Like BV, vaginal trichomoniasis has been associated with enhanced HIV transmission and increased adverse pregnancy outcomes, such as premature rupture of the membranes, preterm delivery, and low birth weight.56 Unfortunately a study examining the consequences of treatment of pregnant women with metronidazole resulted in increased morbidity.57
Herpes
What causes herpes?
The herpes simplex virus (HSV) belongs to the Herpetoviridae family, the properties of which are described in Box 13.4. It gains access to sensory neurones through abraded skin, causes latency and persists for the life of the host. There are two types of HSV, type 1 and 2. Both types can cause oral and/or genital herpes, although type 1 favours oral sites and type 2 genital infections.
How common is it?
The prevalence and epidemiology of the two types of HSV are quite different. HSV1, traditionally associated with oral infection, is prevalent in about 20% of children <5 years of age and the prevalence rises in a linear fashion thereafter.58 Eventually about 80% of people acquire HSV1.59 Interestingly only a third report ever having a ‘cold sore’.60 HSV1 genital herpes may be increasing in incidence, especially in younger people.

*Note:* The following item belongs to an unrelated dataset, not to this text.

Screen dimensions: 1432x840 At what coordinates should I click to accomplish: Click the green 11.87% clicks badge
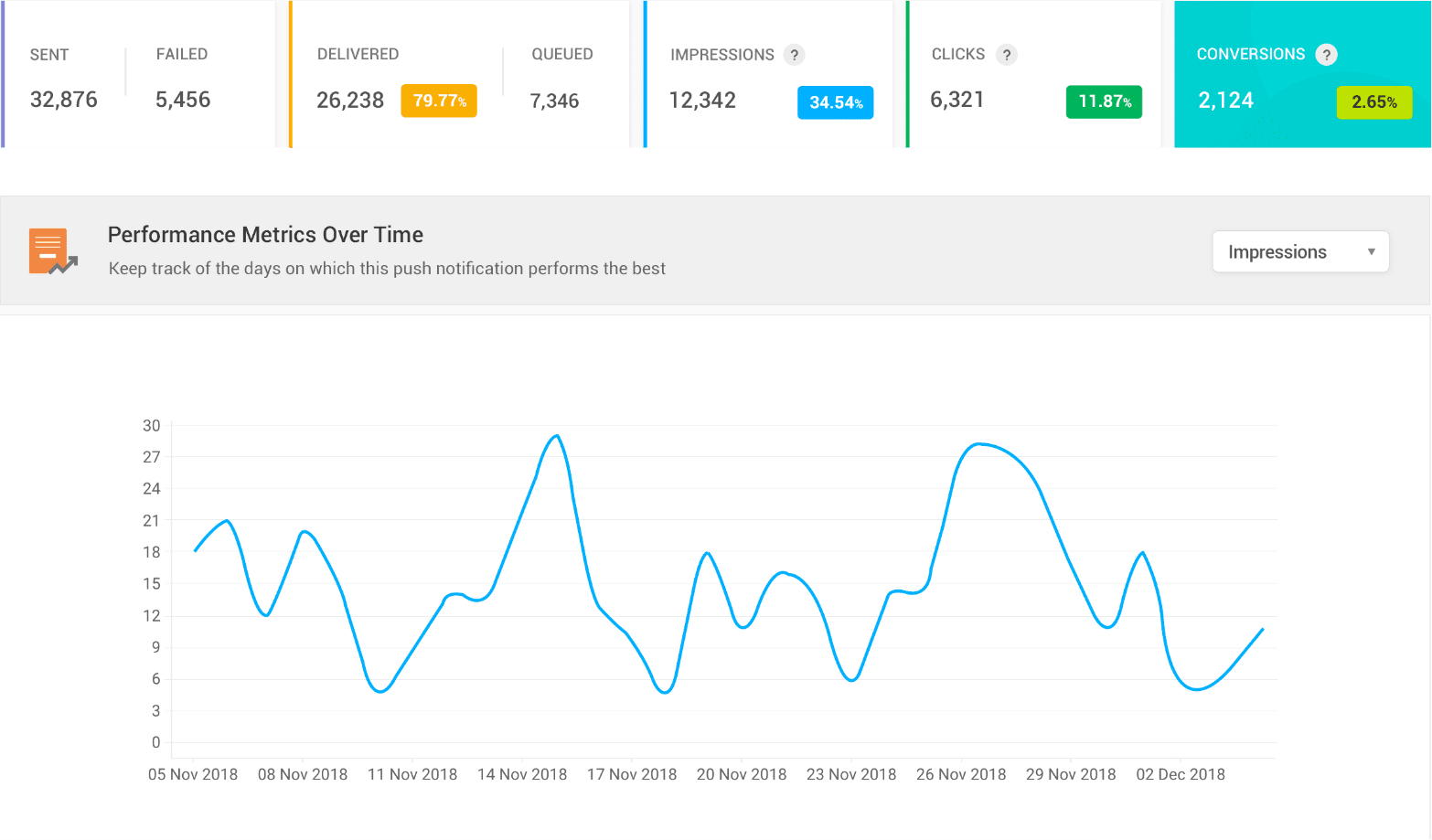(x=1104, y=101)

In a Melbourne study, the proportion of first-episode genital herpes due to HSV1 increased from 15.8 to 34.9% of cases between 1980 and 2003.61 The rising incidence of HSV1 genital herpes could be the result of decreasing HSV1 seroprevalence and consequently a larger susceptible population and/or an increase in the popularity of oral sex.62
In contrast HSV2 is extremely rare in young people, with most disease being acquired between the ages of 15 and 40, as would be expected of an STD. Approximately 20–25% of sexually active people contract HSV2 during this time.63 Prior infection with HSV1 modifies the clinical manifestations of first infection by HSV2.64
What is the natural history of herpes?
One of the key features of herpes infection that has become more evident in recent years is the fact that the majority of herpes remains undiagnosed, probably because most outbreaks are not recognised and are only mildly symptomatic.65 Less than 25% of HSV2 seropositive people report a clinical diagnosis of genital herpes.60 However, 50–60% of ‘asymptomatic’ HSV2 seropositive people can identify clinical outbreaks if taught how to do so.66 Reasons for failure to diagnose genital herpes infection are given in Box 13.5.